Ojiambo is also the first Kenyan woman to set foot at Harvard University and the first woman to graduate with a PhD in Kenya.

Further, she is the first black African lecturer at the University of Nairobi and the first female MP in the entire Western province.

But who is Ojiambo? Here is her story as told by EAFeed.

Ojiambo was born on November 29, 1936, in what is now Busia County, and is the daughter of pioneer African missionaries.

Her educational background is filled with outstanding milestones; she was one of the first eight students to benefit from Kenya’s African Girls High School pilot project.

Ojiambo was assigned by the Ministry of Education to Friends School Kamusinga as part of a pilot project by USAID to introduce agricultural courses in Kenyan secondary schools.

She sat for the Cambridge School Certificate examinations in 1954 at the age of 17.

Ojiambo was subsequently sent to Vihiga Teachers College to engage in a programme designed to advance teachers from P4 to P3.

Ojiambo was admitted as the first African female student at the Royal Technical College, now known as the University of Nairobi, on April 26, 1956, one year after completing her secondary schooling.

In 1958, this pioneering single student from this institution’s Home Science Department earned a Diploma in Home Economics.

She later got a United Nations/FAO/UNICEF Fellowship to study Community Nutrition at London University, where she earned a Bachelor’s Degree in Community Health.

Ojiambo spent some time in London working as a presenter for the BBC World Service’s East African station.

After completing her undergraduate studies, she was employed by the University of Nairobi as the first African woman assistant lecturer and warden.

Three years after enrolling at the University of Nairobi, she was awarded a scholarship at Harvard University in the United States to pursue a Master of Science in Public Health.

A third scholarship allowed her to join in a PhD programme at McGill University in Canada, but due to family obligations, she chose to pursue her doctoral studies at the University of Nairobi’s new Medical School, becoming the first student to get a PhD in that faculty.

Ojiambo began her academic career as a lecturer, initially at the University of Nairobi and later at Kenyatta University.

She became involved in politics because she wanted to take on more ambitious projects.
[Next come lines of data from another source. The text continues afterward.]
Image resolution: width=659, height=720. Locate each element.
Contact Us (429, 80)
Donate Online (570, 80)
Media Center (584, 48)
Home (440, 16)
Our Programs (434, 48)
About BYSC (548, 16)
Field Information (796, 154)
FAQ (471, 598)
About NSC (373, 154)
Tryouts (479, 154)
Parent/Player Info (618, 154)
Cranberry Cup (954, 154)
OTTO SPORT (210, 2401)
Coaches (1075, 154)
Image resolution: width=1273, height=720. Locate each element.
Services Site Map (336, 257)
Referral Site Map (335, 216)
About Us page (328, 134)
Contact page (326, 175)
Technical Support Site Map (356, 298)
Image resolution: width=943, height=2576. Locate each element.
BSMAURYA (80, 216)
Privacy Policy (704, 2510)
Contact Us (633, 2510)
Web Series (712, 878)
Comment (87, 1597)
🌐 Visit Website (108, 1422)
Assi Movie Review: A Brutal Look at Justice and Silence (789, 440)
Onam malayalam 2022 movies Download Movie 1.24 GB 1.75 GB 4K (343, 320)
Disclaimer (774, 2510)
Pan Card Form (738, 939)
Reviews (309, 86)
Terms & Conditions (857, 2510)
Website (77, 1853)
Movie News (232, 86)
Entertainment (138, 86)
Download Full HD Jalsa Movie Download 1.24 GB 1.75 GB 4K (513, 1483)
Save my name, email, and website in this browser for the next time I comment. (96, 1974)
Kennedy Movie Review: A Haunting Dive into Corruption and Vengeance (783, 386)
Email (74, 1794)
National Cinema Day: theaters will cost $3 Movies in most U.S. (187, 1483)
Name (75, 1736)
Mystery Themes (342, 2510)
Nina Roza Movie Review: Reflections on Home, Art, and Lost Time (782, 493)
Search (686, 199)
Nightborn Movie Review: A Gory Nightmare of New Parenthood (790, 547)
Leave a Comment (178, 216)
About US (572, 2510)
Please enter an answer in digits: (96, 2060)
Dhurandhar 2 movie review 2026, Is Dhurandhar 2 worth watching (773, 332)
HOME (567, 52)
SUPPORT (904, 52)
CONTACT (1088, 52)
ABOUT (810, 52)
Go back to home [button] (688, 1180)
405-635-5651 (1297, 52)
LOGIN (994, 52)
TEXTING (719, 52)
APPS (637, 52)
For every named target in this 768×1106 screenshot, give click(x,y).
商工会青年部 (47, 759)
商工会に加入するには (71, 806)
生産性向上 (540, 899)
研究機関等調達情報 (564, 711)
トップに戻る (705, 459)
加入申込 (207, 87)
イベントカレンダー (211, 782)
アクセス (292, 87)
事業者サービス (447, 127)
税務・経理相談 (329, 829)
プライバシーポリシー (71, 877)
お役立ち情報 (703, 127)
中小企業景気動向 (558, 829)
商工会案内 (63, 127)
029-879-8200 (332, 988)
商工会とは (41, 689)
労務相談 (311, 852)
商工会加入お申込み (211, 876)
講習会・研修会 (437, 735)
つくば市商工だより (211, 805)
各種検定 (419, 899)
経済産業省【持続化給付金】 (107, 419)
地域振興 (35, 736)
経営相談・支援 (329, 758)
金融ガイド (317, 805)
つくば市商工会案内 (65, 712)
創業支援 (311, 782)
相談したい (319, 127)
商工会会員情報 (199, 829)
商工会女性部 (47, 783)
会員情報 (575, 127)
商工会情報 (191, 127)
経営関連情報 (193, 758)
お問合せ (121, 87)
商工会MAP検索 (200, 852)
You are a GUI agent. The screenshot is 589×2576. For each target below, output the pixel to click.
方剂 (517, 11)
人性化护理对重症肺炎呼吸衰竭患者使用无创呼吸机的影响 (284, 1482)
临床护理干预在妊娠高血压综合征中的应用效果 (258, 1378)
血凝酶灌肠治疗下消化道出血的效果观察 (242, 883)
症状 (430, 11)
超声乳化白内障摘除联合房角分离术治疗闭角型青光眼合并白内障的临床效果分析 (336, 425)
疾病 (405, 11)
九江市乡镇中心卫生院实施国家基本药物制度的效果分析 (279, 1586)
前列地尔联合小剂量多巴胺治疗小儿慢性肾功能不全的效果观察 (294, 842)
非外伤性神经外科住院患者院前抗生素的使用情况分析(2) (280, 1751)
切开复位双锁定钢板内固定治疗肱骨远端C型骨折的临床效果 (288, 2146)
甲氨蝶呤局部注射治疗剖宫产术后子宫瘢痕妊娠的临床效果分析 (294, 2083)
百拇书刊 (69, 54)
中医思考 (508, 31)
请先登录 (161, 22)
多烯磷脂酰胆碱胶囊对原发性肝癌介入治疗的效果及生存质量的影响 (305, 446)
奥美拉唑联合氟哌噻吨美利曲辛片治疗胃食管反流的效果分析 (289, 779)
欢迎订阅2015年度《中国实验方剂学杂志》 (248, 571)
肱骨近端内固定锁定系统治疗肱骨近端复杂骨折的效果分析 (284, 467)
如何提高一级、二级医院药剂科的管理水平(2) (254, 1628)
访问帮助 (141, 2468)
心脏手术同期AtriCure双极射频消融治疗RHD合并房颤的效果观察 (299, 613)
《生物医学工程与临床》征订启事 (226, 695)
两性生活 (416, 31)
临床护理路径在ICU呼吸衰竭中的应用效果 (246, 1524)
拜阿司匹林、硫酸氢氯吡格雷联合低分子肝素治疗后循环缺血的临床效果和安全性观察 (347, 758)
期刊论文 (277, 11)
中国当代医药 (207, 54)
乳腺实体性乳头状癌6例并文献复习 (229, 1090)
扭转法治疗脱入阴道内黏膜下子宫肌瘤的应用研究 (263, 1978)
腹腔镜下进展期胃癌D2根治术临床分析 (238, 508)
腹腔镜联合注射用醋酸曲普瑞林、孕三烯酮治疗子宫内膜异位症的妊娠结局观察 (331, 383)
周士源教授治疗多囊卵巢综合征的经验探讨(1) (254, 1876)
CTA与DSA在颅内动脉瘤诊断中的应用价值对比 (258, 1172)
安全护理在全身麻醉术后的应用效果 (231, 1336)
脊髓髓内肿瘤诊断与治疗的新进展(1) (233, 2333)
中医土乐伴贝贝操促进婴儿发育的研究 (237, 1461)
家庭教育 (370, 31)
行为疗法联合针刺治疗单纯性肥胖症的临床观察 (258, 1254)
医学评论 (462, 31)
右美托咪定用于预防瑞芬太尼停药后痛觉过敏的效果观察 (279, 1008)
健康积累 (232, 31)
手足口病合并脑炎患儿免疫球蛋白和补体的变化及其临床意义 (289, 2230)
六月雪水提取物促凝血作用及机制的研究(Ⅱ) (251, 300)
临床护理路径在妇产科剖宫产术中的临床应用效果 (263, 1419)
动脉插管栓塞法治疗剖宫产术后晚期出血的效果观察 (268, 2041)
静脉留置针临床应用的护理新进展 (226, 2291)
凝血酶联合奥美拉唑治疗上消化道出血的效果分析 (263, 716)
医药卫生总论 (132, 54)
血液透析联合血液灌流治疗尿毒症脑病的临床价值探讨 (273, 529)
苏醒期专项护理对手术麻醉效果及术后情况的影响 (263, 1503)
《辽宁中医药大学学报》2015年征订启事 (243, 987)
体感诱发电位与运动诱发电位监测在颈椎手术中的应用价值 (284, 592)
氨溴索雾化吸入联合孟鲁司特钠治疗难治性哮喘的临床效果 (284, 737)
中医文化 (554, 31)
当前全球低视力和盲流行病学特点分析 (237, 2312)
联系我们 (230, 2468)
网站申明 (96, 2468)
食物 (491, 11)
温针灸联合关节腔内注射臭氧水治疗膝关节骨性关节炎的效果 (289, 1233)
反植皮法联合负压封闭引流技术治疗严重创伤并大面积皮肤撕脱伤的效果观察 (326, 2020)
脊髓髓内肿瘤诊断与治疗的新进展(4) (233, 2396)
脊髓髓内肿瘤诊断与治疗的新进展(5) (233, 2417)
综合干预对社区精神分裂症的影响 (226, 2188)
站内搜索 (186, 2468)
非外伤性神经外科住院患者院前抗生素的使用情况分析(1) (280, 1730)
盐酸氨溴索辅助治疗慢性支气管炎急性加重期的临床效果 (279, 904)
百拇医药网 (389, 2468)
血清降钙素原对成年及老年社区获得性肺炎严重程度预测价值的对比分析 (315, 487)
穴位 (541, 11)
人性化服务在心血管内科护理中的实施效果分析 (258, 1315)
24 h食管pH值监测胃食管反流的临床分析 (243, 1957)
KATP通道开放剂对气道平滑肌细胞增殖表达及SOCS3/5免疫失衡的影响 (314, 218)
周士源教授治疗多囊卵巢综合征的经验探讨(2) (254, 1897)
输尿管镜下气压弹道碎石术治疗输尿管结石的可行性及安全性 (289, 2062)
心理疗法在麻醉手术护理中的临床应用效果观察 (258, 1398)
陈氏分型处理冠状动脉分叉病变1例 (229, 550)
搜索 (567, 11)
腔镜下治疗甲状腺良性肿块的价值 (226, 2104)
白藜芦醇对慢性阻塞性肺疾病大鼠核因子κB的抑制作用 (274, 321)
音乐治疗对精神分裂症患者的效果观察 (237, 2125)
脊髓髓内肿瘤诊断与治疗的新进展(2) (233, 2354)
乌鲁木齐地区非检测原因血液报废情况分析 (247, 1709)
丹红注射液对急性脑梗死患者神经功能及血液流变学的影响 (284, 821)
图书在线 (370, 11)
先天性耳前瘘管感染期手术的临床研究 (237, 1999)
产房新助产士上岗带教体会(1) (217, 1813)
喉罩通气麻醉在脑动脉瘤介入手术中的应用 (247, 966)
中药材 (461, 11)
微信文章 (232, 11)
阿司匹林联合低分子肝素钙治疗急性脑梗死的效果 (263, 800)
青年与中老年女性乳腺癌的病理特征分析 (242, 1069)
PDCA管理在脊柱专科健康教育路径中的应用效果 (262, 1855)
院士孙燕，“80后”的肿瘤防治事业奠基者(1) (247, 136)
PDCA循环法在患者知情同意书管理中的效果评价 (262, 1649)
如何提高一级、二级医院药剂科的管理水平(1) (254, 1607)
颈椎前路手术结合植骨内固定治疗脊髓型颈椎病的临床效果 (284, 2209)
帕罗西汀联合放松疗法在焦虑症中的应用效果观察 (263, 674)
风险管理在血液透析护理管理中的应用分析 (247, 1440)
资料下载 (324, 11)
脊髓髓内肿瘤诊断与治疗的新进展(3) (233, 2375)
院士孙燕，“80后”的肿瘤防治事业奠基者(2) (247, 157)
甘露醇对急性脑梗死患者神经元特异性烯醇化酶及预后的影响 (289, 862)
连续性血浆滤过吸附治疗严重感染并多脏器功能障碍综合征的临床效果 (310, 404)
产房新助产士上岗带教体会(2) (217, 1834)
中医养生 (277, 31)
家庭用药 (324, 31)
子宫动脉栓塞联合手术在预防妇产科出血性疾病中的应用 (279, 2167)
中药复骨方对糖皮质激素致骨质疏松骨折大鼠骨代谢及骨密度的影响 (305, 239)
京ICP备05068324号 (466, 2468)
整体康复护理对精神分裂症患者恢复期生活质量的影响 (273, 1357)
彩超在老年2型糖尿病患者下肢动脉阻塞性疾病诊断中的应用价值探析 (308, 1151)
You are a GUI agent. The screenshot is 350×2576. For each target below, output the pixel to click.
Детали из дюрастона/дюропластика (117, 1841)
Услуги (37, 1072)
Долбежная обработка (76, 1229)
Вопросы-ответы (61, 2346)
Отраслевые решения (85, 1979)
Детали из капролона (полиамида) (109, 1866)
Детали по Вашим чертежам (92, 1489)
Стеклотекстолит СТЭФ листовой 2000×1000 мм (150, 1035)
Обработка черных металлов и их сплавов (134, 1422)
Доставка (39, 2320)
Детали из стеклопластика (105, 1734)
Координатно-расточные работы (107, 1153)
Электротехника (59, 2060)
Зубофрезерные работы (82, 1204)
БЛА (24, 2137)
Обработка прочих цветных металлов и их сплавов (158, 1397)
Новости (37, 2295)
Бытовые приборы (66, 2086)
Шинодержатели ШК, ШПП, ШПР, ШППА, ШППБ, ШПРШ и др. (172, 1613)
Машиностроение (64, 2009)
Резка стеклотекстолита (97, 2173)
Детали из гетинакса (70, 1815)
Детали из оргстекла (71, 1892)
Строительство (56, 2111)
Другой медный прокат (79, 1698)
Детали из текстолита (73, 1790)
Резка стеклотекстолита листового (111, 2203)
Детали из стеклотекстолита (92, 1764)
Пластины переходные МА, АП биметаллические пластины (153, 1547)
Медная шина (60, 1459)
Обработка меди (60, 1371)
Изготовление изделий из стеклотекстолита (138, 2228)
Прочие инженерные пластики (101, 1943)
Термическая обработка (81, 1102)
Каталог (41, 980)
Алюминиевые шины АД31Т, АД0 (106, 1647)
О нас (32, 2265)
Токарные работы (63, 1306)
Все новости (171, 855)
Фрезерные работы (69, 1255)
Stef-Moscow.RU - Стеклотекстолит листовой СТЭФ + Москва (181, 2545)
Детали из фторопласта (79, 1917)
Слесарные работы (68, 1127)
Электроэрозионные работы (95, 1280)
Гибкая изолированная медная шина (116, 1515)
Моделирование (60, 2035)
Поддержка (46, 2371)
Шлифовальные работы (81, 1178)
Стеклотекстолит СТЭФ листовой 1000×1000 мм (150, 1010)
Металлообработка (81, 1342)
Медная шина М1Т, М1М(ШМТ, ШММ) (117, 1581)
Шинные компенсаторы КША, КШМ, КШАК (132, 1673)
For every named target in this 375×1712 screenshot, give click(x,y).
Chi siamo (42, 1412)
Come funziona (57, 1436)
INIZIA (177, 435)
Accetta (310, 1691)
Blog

In 1974, she stood for the Busia Central Parliamentary Seat against the existing MP, Arthur Ochwada, a reputable politician and former liberation fighter with close relations to the first family because he was married to then-President Jomo Kenyatta’s granddaughter Lucy Nyokabi.

Ojiambo won, becoming the first female Western MP elected to Parliament.

She was, nevertheless, only the second woman elected to parliament, following Kisumu’s Grace Onyango.

Ojiambo’s appointment to the Ministry of Housing and Social Services made her the first woman Assistant Minister.

She was later appointed as Assistant Minister of Basic Education in 1982.